BEGIN

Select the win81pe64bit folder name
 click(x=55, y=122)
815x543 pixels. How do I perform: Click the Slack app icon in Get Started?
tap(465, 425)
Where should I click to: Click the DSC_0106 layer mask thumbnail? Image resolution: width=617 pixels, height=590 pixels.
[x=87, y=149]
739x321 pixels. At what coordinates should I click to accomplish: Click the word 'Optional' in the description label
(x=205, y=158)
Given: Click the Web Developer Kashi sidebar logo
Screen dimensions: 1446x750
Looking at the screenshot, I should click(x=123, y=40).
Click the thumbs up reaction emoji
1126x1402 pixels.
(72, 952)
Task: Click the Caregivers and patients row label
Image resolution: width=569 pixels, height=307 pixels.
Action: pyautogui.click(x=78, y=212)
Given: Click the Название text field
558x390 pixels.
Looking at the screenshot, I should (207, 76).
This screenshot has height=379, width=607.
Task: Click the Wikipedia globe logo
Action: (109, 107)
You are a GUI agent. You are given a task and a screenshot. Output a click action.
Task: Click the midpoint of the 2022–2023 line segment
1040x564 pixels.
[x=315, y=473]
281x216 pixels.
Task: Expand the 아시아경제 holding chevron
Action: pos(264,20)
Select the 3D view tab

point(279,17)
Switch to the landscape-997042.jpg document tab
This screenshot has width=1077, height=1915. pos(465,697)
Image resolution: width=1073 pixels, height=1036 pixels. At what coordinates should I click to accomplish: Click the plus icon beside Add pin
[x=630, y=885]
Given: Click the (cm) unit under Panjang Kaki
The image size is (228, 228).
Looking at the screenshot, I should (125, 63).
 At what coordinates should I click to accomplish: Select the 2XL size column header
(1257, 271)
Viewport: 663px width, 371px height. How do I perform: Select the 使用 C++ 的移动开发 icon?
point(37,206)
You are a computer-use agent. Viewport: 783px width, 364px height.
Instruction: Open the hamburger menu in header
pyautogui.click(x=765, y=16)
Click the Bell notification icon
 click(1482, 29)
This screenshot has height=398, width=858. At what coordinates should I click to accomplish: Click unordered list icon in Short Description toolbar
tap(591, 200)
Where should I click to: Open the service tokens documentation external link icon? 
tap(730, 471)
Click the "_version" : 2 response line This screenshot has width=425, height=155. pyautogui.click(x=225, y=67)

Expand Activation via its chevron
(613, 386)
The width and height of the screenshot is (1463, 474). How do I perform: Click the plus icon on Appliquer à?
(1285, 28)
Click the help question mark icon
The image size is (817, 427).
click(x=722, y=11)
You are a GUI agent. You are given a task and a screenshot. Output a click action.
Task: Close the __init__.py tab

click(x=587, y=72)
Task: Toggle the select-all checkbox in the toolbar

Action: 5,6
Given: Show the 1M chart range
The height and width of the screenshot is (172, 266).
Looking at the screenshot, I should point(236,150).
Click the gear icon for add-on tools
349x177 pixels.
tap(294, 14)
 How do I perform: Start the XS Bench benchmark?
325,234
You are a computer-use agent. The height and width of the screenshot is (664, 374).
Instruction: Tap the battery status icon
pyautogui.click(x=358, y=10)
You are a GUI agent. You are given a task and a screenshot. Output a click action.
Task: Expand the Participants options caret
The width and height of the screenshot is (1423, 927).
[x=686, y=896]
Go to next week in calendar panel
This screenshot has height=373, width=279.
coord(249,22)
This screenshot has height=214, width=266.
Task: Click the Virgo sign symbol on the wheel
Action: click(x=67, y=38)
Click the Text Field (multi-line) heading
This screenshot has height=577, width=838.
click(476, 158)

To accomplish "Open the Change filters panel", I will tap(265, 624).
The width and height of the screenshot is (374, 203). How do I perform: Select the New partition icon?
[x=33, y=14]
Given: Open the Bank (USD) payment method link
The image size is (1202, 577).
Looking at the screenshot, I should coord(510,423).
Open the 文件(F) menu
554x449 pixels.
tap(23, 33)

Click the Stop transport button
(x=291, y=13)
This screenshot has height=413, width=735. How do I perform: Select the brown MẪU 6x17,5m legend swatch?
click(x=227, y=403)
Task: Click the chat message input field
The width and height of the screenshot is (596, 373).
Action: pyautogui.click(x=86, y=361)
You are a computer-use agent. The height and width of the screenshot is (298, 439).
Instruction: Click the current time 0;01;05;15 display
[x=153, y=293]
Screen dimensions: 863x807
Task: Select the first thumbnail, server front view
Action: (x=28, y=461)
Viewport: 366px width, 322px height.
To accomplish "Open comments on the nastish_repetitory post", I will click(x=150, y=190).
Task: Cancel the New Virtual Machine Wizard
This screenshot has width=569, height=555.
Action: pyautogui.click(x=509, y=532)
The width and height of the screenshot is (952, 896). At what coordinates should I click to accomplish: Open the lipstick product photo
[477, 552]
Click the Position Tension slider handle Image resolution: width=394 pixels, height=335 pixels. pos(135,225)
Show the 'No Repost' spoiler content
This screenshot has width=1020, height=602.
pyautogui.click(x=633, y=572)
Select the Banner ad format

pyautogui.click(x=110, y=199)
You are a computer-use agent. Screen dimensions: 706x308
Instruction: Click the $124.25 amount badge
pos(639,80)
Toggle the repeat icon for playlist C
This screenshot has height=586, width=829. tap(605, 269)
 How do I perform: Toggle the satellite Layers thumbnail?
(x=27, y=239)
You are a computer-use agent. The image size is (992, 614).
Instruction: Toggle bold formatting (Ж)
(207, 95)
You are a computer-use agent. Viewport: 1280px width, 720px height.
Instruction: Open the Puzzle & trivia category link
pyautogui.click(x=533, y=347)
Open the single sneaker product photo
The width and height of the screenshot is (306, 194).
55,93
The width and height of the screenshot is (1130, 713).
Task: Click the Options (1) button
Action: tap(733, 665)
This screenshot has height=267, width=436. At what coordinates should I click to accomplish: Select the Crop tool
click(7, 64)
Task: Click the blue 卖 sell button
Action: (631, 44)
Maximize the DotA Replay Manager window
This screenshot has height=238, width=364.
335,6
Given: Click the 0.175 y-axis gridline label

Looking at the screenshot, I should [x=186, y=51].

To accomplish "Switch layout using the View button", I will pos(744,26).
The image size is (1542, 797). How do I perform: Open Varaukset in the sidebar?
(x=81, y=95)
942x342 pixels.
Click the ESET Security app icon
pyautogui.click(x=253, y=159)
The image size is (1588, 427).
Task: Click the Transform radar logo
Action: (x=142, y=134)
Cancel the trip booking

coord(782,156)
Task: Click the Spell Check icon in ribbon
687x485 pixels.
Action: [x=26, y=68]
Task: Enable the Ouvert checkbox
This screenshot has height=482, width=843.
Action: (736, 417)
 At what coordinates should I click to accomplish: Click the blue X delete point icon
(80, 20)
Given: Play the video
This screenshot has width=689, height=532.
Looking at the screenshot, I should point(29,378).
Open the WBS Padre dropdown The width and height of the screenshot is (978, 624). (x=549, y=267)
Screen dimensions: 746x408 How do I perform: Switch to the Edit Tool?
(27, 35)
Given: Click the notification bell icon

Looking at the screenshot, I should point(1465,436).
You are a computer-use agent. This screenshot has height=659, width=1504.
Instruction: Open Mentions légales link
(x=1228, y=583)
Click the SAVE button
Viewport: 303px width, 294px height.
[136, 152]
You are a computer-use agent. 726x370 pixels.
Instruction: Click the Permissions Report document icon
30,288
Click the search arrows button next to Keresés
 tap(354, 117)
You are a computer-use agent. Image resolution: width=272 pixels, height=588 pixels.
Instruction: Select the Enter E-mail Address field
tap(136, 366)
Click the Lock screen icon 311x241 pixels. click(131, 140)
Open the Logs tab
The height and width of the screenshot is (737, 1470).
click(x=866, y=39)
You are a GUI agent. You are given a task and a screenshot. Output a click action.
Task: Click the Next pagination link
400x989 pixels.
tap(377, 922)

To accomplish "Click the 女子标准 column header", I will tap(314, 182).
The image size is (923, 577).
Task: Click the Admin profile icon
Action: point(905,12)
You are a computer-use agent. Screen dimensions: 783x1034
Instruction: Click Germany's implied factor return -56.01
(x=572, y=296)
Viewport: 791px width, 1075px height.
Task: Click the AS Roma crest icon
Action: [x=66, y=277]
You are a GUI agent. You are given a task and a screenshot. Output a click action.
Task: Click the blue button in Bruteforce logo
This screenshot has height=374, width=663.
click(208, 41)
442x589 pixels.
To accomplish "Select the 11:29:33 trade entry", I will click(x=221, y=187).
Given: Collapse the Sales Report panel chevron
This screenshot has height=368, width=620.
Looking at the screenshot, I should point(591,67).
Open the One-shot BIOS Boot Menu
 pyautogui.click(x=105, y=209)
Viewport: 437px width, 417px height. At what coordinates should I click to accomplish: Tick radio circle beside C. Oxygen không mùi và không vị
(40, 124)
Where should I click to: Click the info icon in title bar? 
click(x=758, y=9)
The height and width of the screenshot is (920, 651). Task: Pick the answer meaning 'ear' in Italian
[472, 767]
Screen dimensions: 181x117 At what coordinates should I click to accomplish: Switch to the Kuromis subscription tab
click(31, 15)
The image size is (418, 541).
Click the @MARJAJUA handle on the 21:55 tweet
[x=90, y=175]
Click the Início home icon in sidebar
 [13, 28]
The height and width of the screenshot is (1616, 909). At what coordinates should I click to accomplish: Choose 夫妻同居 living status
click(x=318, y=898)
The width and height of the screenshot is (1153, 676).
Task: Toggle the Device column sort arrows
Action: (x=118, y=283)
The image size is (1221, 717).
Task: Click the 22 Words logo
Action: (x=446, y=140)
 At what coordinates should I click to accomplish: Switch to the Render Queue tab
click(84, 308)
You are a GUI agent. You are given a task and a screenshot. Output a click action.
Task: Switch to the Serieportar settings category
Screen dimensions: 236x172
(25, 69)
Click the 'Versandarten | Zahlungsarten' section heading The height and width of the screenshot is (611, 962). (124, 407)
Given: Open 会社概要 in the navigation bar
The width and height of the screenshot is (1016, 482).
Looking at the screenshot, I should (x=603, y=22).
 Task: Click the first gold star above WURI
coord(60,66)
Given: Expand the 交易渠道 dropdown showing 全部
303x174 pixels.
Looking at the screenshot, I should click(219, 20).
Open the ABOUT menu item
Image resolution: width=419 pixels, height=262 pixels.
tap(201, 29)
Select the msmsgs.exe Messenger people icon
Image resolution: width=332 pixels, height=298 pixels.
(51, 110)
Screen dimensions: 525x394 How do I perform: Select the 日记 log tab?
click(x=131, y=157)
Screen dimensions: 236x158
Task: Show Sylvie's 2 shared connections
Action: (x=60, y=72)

END

_What to do_:
In the entries above, identify every line with the string "computer".

_Written solution_:
You are a computer-use agent. Viewport: 783px width, 364px height.
You are a computer-use agent. The height and width of the screenshot is (664, 374).
You are a computer-use agent. The height and width of the screenshot is (298, 439).
You are a computer-use agent. Screen dimensions: 706x308
You are a computer-use agent. The image size is (992, 614).
You are a computer-use agent. Viewport: 1280px width, 720px height.
You are a computer-use agent. This screenshot has height=659, width=1504.
You are a computer-use agent. 726x370 pixels.
You are a computer-use agent. Image resolution: width=272 pixels, height=588 pixels.
You are a computer-use agent. Screen dimensions: 783x1034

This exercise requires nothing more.